--- Recorded data ---
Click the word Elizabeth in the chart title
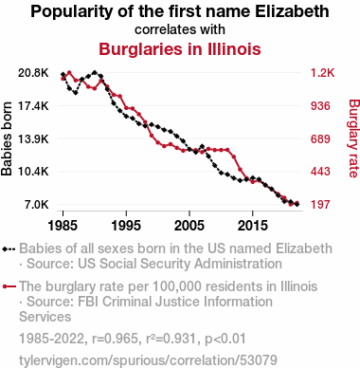(x=292, y=11)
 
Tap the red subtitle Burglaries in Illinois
(x=180, y=49)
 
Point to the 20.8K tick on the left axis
(x=33, y=73)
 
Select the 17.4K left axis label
(x=33, y=106)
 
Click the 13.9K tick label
(x=33, y=138)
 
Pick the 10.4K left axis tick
(x=33, y=172)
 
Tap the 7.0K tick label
(x=37, y=204)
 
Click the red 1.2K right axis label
(x=322, y=73)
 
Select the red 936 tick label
(x=320, y=106)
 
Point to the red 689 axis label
(x=320, y=138)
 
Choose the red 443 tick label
(x=320, y=172)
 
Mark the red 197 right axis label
(x=320, y=204)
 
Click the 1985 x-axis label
(x=63, y=226)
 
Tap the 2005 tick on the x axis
(x=189, y=226)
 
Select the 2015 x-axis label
(x=253, y=226)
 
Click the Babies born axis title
(x=7, y=138)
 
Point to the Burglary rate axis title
(x=354, y=138)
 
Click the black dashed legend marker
(x=9, y=249)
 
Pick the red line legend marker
(x=9, y=286)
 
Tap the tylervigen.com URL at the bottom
(x=148, y=360)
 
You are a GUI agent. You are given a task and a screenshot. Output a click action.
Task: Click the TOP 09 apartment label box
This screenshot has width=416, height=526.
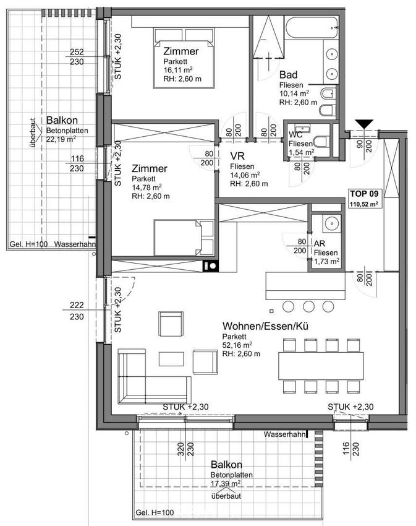click(x=365, y=198)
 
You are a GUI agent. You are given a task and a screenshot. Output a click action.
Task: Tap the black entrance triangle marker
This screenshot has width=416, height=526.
click(x=364, y=124)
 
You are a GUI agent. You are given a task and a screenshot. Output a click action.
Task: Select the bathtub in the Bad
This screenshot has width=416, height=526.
click(x=312, y=28)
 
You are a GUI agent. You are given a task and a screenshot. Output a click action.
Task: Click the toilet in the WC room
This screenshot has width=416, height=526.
click(x=322, y=141)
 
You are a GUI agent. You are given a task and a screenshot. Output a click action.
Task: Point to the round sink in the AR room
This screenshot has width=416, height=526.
click(x=332, y=223)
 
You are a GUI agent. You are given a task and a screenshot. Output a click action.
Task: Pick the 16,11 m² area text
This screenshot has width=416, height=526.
click(x=177, y=70)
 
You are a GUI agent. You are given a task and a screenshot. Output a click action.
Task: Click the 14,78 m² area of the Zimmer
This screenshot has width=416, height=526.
click(x=146, y=187)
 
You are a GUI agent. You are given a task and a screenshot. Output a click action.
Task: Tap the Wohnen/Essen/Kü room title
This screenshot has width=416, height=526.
click(x=265, y=326)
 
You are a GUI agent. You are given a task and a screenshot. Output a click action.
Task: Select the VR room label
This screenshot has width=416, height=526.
click(x=237, y=156)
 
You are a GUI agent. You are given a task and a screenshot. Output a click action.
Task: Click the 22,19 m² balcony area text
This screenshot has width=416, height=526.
click(x=61, y=139)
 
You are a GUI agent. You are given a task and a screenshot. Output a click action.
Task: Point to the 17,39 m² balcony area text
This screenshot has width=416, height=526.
click(x=226, y=483)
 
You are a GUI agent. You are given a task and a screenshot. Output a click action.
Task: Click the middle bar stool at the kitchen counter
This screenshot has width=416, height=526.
click(x=308, y=306)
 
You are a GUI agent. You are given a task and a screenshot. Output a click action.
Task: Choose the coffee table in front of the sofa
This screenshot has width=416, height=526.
click(x=171, y=359)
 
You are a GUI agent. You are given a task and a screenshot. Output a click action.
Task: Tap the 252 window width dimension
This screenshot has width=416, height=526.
click(x=77, y=52)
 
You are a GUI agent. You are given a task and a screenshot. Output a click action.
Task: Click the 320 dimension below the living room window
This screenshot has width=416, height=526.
click(x=180, y=449)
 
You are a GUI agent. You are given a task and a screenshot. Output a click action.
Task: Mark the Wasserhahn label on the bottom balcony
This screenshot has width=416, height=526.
click(x=284, y=434)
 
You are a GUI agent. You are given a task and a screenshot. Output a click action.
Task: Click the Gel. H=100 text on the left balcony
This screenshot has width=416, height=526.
click(x=28, y=244)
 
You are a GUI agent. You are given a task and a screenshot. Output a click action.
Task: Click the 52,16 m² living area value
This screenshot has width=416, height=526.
click(x=237, y=345)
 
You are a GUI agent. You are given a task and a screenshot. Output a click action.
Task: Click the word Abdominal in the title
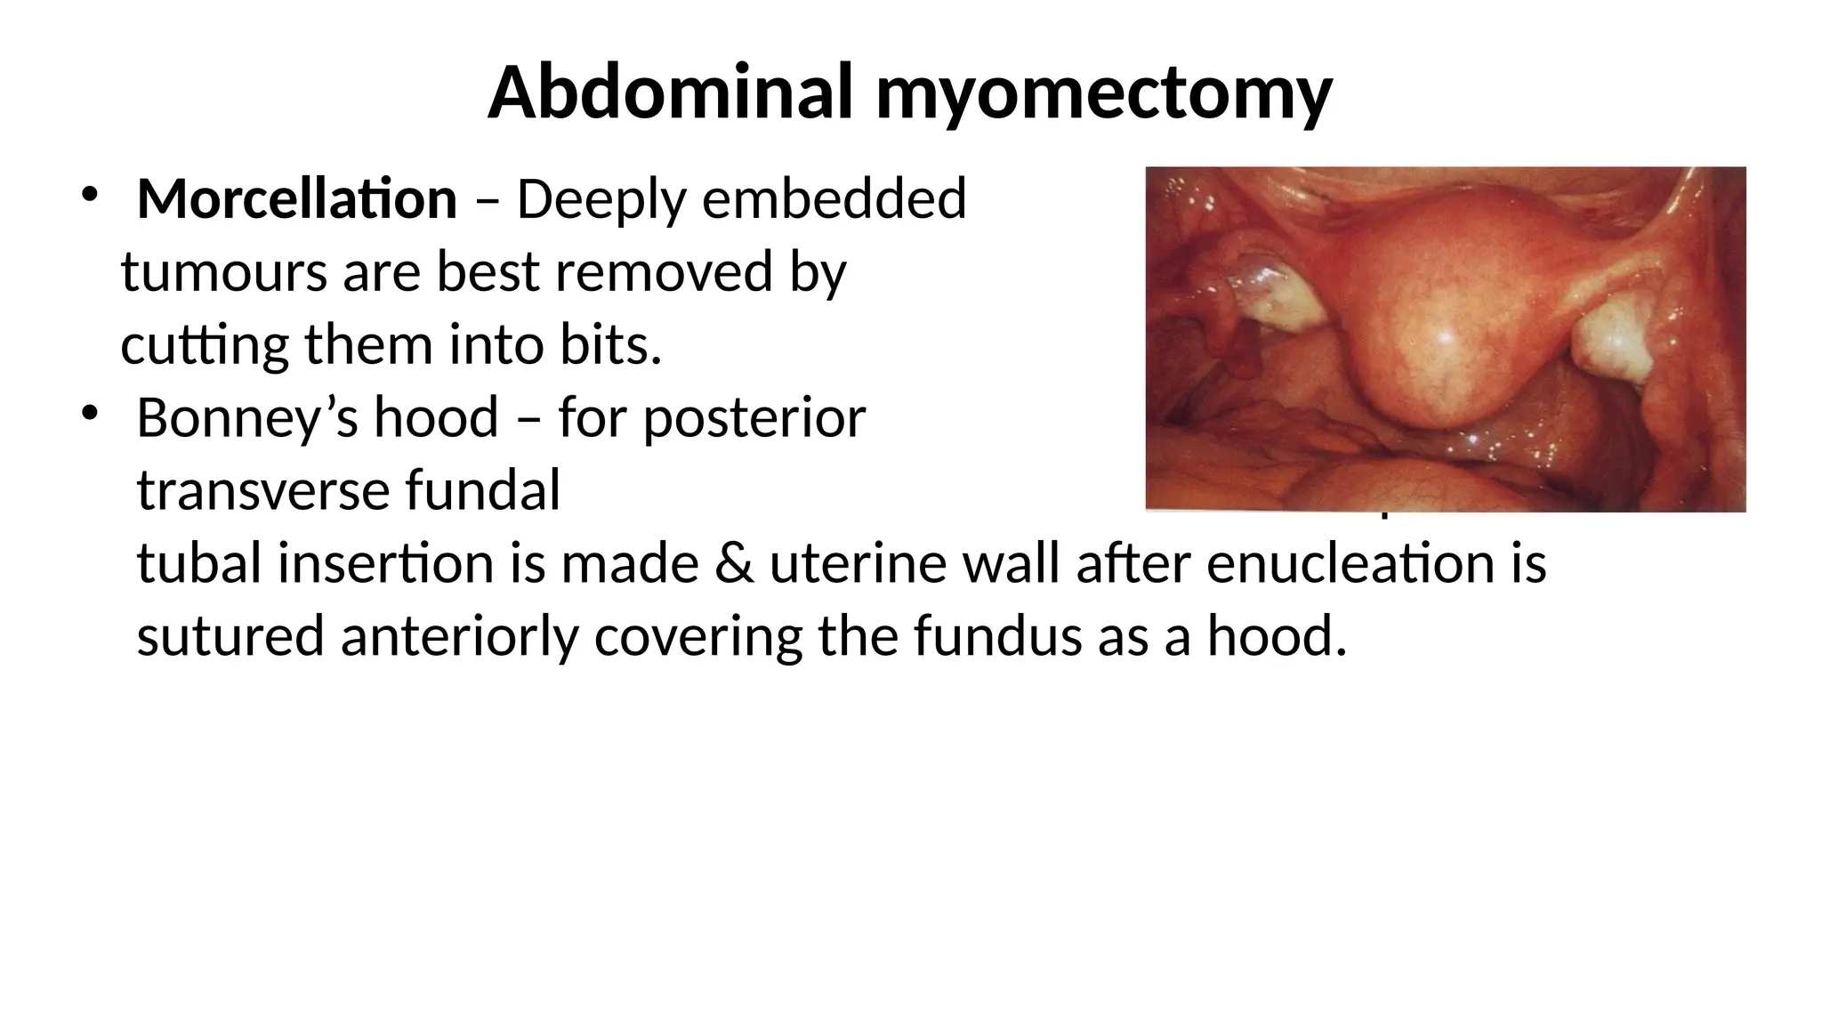coord(672,93)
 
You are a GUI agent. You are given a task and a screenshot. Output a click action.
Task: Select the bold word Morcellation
coord(297,198)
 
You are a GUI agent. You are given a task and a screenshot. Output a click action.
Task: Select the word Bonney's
coord(248,418)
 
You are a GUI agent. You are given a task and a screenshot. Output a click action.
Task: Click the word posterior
coord(754,418)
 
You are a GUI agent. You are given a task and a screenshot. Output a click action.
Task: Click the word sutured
---
_Brief_: Rescale the data from the line containing "Select the 2015 x-axis label" down to the line containing "click(x=332, y=223)", both included: write out every line again in full, multiply each click coordinate by 0.85, and round each result to a whole number, with halves rounded up. Leave all other numbers unchanged, and omit the pictures from your output.

_Solved exercise_:
Select the 2015 x-axis label
(x=215, y=192)
 
Click the Babies born axis title
(x=6, y=117)
 
Point to the Burglary rate axis title
(x=301, y=117)
 
Click the black dashed legend marker
(x=8, y=212)
 
Pick the red line legend marker
(x=8, y=243)
 
Tap the tylervigen.com URL at the bottom
(x=126, y=306)
 
You are a GUI agent. You are given a task and a screenshot. Output a click action.
Task: Click the TOP 09 apartment label box
This screenshot has width=416, height=526.
click(x=310, y=168)
 
You are a GUI agent. You are given a task and a screenshot. Output a click action.
Task: Tap the black entrance triangle marker
This screenshot has width=416, height=526.
click(x=309, y=105)
 
You are a GUI agent. You are given a task and a screenshot. Output a click action.
Task: Select the bathtub in the Bad
This screenshot has width=416, height=526.
click(x=265, y=24)
 
You are a GUI agent. You are given a task and a screenshot. Output a click action.
Task: Click the toilet in the WC room
This screenshot has width=416, height=526.
click(x=274, y=120)
 
You are a GUI agent. You are given a task and a screenshot. Output a click action.
Task: Point to the round sink in the AR room
This screenshot has width=416, height=526.
click(x=282, y=190)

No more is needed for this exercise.